そして一方で、苛烈でもある。自分を突き刺すような絶対者。余りに鮮烈でつい跪いてしまいたくなるような真理。己の身を光が焚くような、そのような感覚は、神を仰ぎ見て絶対なる何かに見惚れるようなものがある。
芸術が自らの体を食むのだ。
芸術にかじり取られて、体が分解され、そして芸術という大きな体系、一つの世界の構成要素となっていく。自分を養分にして芸術という蝶が孵化する、それを眺める父性愛、母性愛のような感情。
自分が偉大なる何かに取り込まれるのだ、と思うあの快感。
芸術に身を食べられたいと思うのは、その混ざり合った感情の果てにあるものだ。アントニはそれを理解していた。
例えば、芸術は人の身をずたずたに引き裂くような何かでなくてはならない、と思ったことがある。
時に芸術は人を攻撃する。
突き放すようなメッセージ性。人の弱さを糾弾する暴力性。理不尽なまでの人格否定。あるいは正論をもってして、人の弱い心を踏み砕き塗りつぶしこれでもかとまでに貶める。

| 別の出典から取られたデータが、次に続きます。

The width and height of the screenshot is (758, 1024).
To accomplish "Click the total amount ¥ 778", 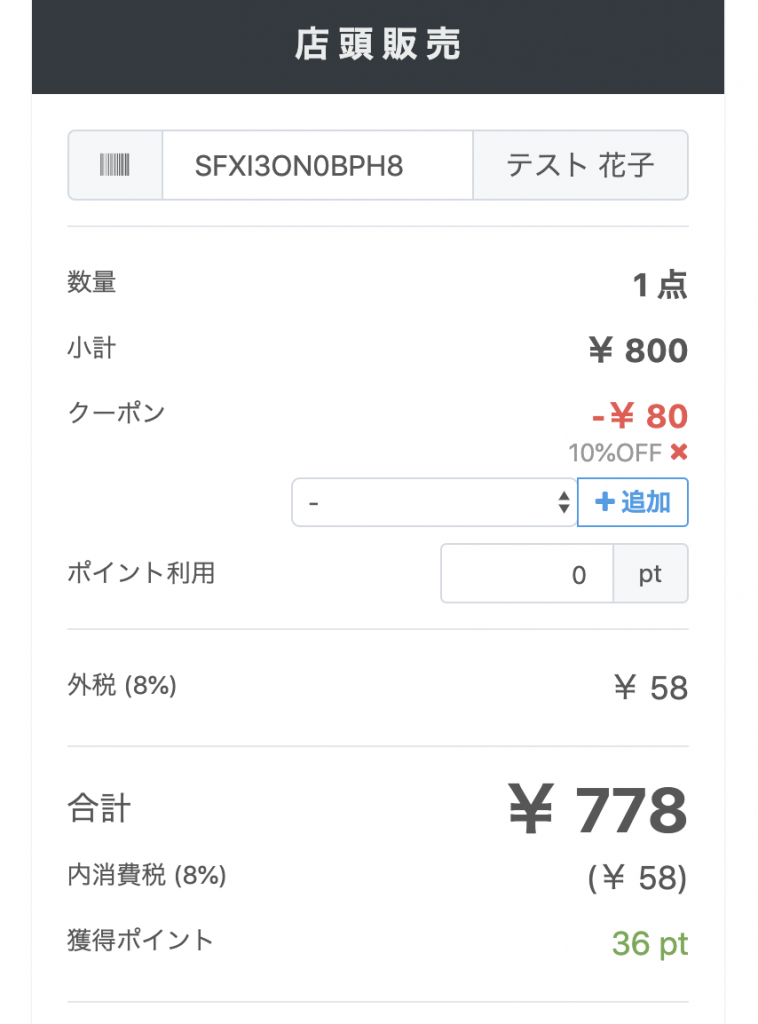I will 598,810.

強く突き放す否定の言葉は、人に鮮やかな衝撃を与えるのだ。
その時不思議なことに、人は感動する。
愚かを愚かと嘲り笑い、弱さを徹底して叩き潰す暴虐的な残忍性に、人は羽虫のように引き寄せられて感動をするのだ。
ならばいっそ、芸術はそうあるべきだ。
強くたたきつけるようなメッセージは、それもまた芸術作品。
アントニが自分にはその才能が足りぬと思っている分野の一つが、その、芸術に人の身を裂くような暴力を込めるというものであった。

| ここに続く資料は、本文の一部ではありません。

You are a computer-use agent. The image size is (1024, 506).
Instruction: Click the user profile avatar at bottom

例えば、芸術は徹底して無でなくてはならないと思ったことがある。
自然は調和した存在であり、美しく、ありのままである。
芸術はそれに従う道具である。美は予め隠れており、それを掘り出す作業の道具が芸術なのだと。
彫刻の石はヴィーナスの形を彫るのではない、最初からヴィーナスが埋まっておりそれを傷つけないように丁寧に掘り出す作業が芸術だ。
カンヴァスの上に描かれる絵もまたそうなのだ。既に完成形の美しい景色がカンヴァスの上に隠れてあって、それを筆を使って丁寧に掘り起こすのが芸術なのだ。
芸術は、それ故に無である。
喧しく自己主張するのではない、ただ美しさを、美の世界という空想からこの世へと顕現する。絵画は窓のようなものであり、彫刻は寄り代のようなものだ。

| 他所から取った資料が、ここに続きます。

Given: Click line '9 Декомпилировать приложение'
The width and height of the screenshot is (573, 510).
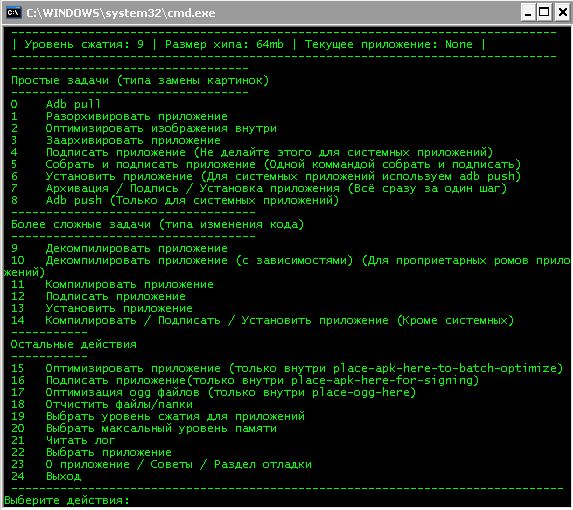Looking at the screenshot, I should pyautogui.click(x=119, y=248).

美という想念を宿す作業。否、正しくは既にそこに隠れている美という想念を丁寧に拾い上げるその行為が芸術なのだ。
思想は要らない。
飾り立てた文句も要らない。
ただ美を宿すものであればよい。
アントニが最も芸術に愛されていたとき、アントニはそう考えていたのだった。
芸術とは何か。
一言で定義するような言葉はないとアントニは思う。あくまで一つの芸術に過ぎない何かが、芸術とはこうだ、と主張するだけであり、芸術はそのようにして数多の文化と文脈を重ねてきた。
アントニはその数々の芸術を、最も分かりやすい場所から観察してきたただの傍観者であり、時にそれと共に走ろうとした時代の人であり、時に不遜にも『美』とは何なのかという核心に触れようと迫った探求者であった。
それは未だに分からない問いである。
芸術は一言では言い表せなくて、それこそアントニの思い出の数だけ芸術が存在するのだった。
(どんな芸術であれ、このジジイは正面から向き合って、それぞれに思い入れを抱くほどに、芸術全般を愛したのですじゃ。きっと、形を失った今でも愛しているのですじゃ)
もしこれから先、粘土細工のような立体芸術の道に進むとしても、アントニは芸術を愛するだろう。
もしこれから先、芸術を断念することになったとしても、アントニは芸術を愛するだろう。
どれほどの時を経たとしても、願いの果てのアントニの心がそこにある。
(後一枚、どうにかして描きたいのですじゃ。あとたった一枚だけが)
芸術とは、それ以外の生き方を知らないアントニにとって、これを失えば世界が色を失うような、そういう物なのであった。
分からぬものに没頭する。それがいかにも愚かしいことであることかは痛いほど知っている。そしてそれは形を失った今、より一層思い知らされている。
人生にもう一度があるというのなら、アントニはそれでも芸術を選ぶ。
だが、それでもアントニが今一度を願わずにはいられないのは、芸術を愛していたからなのであった。
「描きましょう。たくさん描きましょうよ。寧ろ、貴方の作品を世に出しませんか?」
若き商人トシキは、あっけらかんとそう言うのだった。